WHAT THIS TASK INVOLVES -> Format as a numbered list everything from the line containing "The image size is (999, 578)." down to the line containing "Click the 'Tous les' days interval field", both included, leaving out any blank lines.

RECORDS PROVIDED ->

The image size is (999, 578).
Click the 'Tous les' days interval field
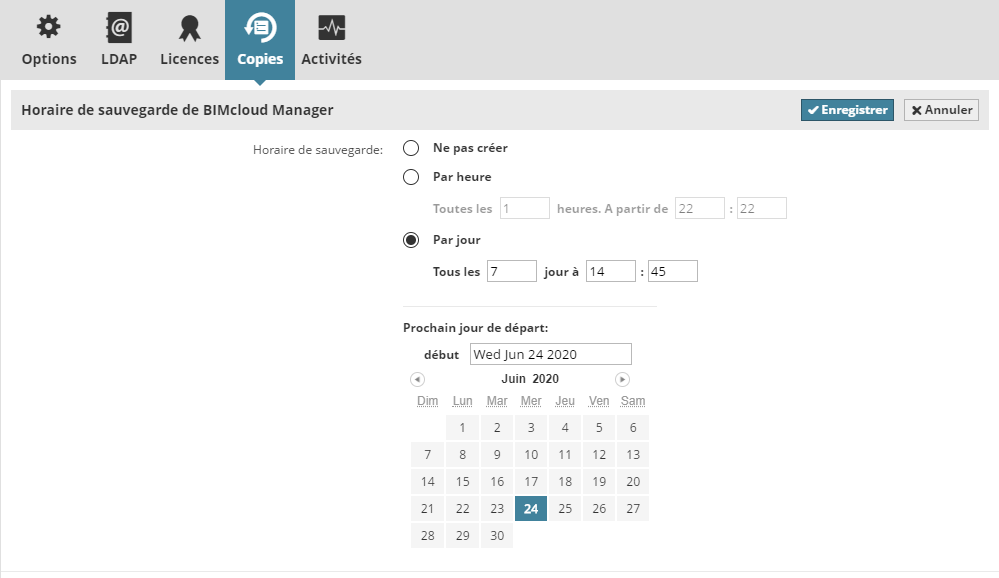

...

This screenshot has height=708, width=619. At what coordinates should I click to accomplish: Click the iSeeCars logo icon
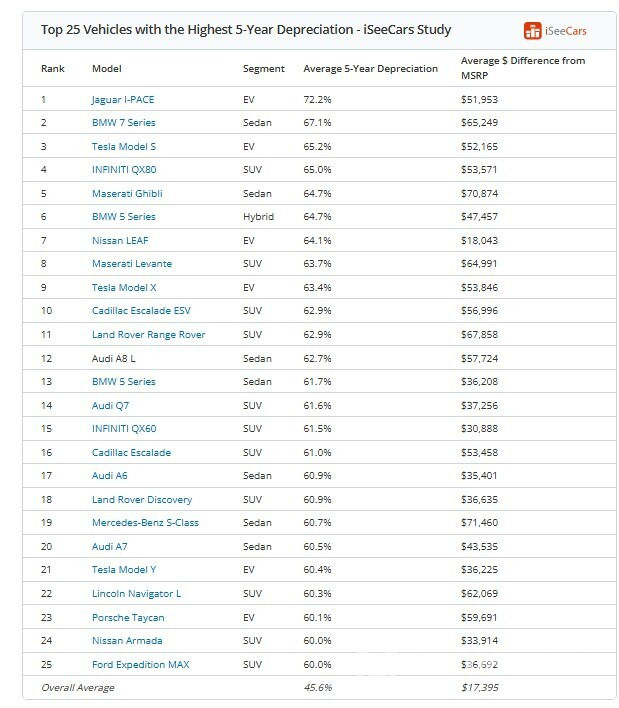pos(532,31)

* * *

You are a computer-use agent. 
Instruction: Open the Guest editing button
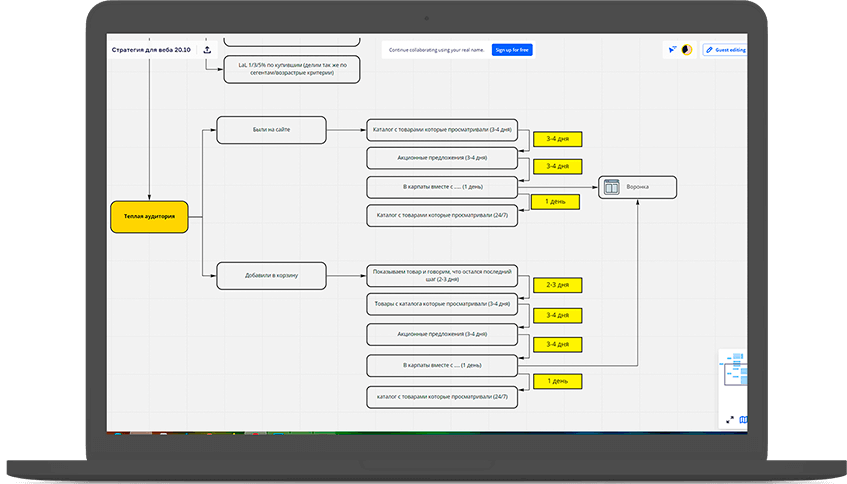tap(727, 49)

COMPLETE OUTPUT ->
1. The image size is (999, 578).
2. Click the 'Tous les' days interval field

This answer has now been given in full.